ORDEM CLERICAL — sete Estados
Aurum Romana — o Estado Pontifício
Planície fértil, 100-300 m, mediterrâneo continental. Aluvião de rio profundo. Produz: trigo, hortícola, vinho de mesa, e ouro litúrgico em veio superficial. Excedente: alimenta a capital e mais nada. Aurum Roma consome tudo o que a Aurum Romana produz, e importa o resto. Manda: a Cúria, diretamente. Pode recusar: nada. É o Estado mais dependente do continente e é a sede do poder — e essa contradição é a razão pela qual a Ordem nunca pode fechar as fronteiras a ninguém, nem por doutrina.
Vallia Sacra — os vales sagrados
Colinas, 200-600 m, verão seco, inverno húmido. Produz: oliveira, videira, lavanda, mel monástico. A Vinha Coroata — vinho consagrado de uso litúrgico exclusivo. Cinza-Santa em produção difusa, ~30.000 t/ano. Excedente: azeite e vinho para o continente; Cinza-Santa para toda a defesa. Manda: mosteiros e pequena propriedade. A única sub-região da Ordem sem latifúndio. Pode recusar: subir o preço. Nunca fez.
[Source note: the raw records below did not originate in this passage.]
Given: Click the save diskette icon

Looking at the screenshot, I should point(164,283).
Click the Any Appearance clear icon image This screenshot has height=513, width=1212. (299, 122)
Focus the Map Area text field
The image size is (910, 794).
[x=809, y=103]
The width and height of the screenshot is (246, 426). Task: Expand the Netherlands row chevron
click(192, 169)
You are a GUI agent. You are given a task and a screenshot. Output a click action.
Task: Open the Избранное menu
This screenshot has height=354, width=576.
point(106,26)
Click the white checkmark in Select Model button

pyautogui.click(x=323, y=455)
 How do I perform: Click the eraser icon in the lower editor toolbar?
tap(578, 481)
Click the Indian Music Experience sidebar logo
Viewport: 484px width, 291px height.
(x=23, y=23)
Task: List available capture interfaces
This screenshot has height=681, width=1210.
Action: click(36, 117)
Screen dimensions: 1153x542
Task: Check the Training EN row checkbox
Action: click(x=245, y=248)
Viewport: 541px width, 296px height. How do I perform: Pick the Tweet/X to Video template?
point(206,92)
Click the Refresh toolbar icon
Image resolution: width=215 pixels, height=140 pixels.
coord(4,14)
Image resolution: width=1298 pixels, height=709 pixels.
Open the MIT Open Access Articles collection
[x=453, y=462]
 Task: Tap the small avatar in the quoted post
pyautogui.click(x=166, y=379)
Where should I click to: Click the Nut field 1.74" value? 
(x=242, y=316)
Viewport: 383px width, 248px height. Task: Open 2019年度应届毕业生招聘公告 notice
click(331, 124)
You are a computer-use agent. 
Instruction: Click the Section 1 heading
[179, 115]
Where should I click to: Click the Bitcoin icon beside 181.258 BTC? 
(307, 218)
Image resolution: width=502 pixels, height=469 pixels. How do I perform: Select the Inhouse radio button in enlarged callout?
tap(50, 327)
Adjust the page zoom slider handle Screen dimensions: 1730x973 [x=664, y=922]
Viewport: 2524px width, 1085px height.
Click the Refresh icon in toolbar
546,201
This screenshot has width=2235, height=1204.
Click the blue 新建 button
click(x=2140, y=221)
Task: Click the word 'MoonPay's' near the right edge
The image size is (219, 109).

Ferrum Alpina — a forja da Ordem
Pré-alpino, 600-1.400 m, vales entre montanhas. Solo pobre, subsolo riquíssimo. Produz: 55% da Hashmalita mundial · Ferro-do-Coro · indústria pesada. Excedente: tudo. É o coração material do continente. Manda: a Cúria do Hashmal, através de vilas de companhia. Pode recusar: absolutamente nada, e é a região mais rica. Não tem comida própria, não tem porto, não tem exército. É a demonstração perfeita de que em Cross a riqueza não dá autonomia — dá dependência com juros. Ferida própria: perdeu a vinha em 1852 para a chuva ácida de forja. Os vales que eram verdes na Era da Cinza são cinzentos em 1890, e há gente viva que se lembra.